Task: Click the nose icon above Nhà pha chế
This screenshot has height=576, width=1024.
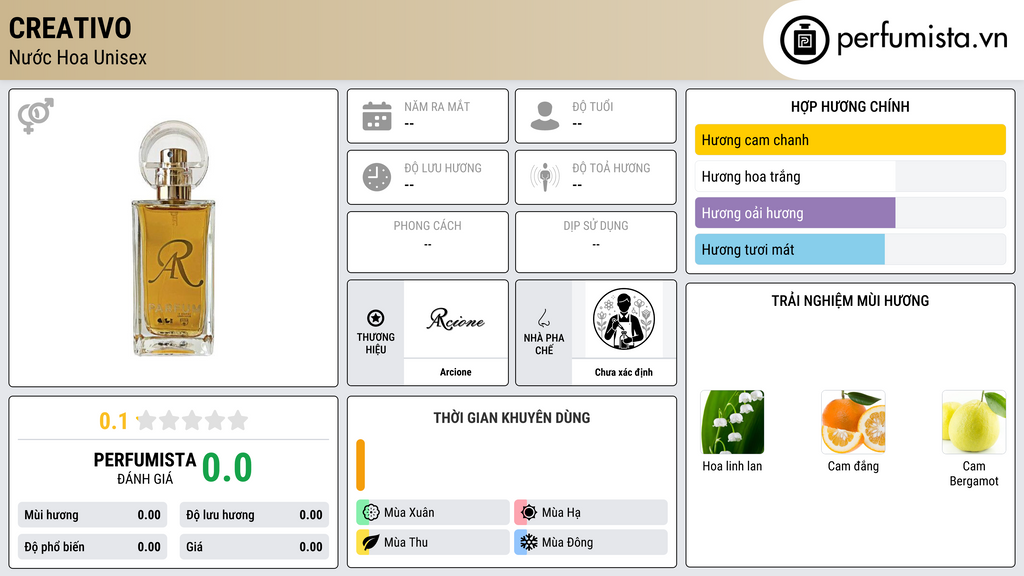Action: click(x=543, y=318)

* * *

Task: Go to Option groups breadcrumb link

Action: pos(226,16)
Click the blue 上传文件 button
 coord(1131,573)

==

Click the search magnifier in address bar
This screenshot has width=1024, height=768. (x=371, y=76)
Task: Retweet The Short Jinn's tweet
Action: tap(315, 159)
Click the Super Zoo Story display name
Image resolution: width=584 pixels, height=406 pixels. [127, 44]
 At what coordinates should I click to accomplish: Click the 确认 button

**Required work:**
Give an exact copy of the lines above from the line with "Click the Super Zoo Story display name" up to and including the line with "At what coordinates", and leave everything else out.

**Result for this exercise:**
Click the Super Zoo Story display name
Image resolution: width=584 pixels, height=406 pixels. [127, 44]
 At what coordinates should I click to accomplish: Click the 确认 button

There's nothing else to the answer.